# 7.4: Plotting the Distribution of a Single Variable

- Page ID
- 8742

How do you choose which **geometry** to use? ggplot allows you to choose from a number of geometries. This choice will determine what sort of plot you create. We will use the built-in mpg dataset, which contains fuel efficiency data for a number of different cars.

# 7.4.1 Histogram

The histogram shows the ogerall distribution of the data. Here we use the nclass.FD function to compute the optimal bin size.

```
ggplot(mpg, aes(hwy)) +
geom_histogram(bins = nclass.FD(mpg$hwy)) +
xlab('Highway mileage')
```

Instead of creating discrete bins, we can look at relative density continuously.

# 7.4.2 Density plot

```
ggplot(mpg, aes(hwy)) +
geom_density() +
xlab('Highway mileage')
```

A note on defaults: The default statistic (or “stat”) underlying `geom_density`

is called “density” – not surprising.
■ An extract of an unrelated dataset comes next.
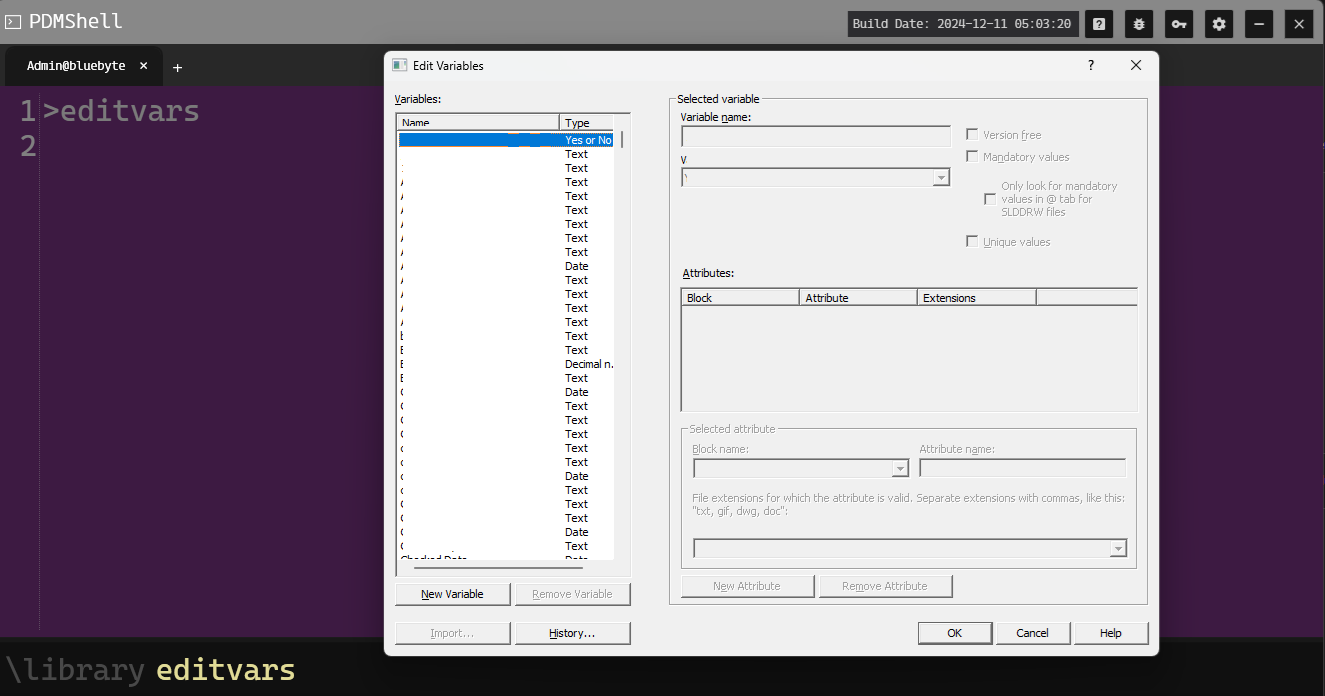The width and height of the screenshot is (1325, 696).
Task: Click the New Variable button
Action: coord(452,593)
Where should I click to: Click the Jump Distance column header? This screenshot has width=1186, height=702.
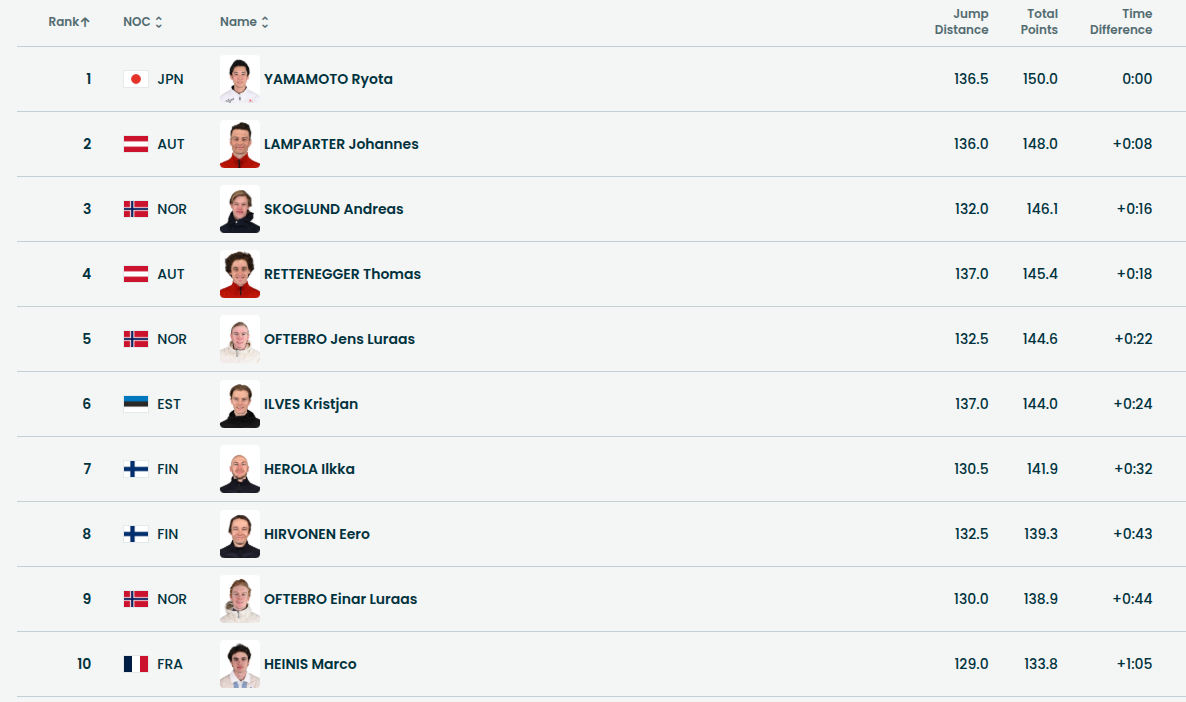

The default stat for `geom_histogram`

is “count”. What do you think would happen if you overrode the default and set `stat="count"`

?

```
ggplot(mpg, aes(hwy)) +
geom_density(stat = "count")
```

What we discover is that the *geometric* difference between `geom_histogram`

and `geom_density`

can actually be generalized. `geom_histogram`

is a shortcut for working with `geom_bar`

, and `geom_density`

is a shortcut for working with `geom_line`

.

# 7.4.3 Bar vs. line plots

```
ggplot(mpg, aes(hwy)) +
geom_bar(stat = "count")
```

Note that the geometry tells ggplot what kind of plot to use, and the statistic (*stat*) tells it what kind of summary to present.

```
ggplot(mpg, aes(hwy)) +
geom_line(stat = "density")
```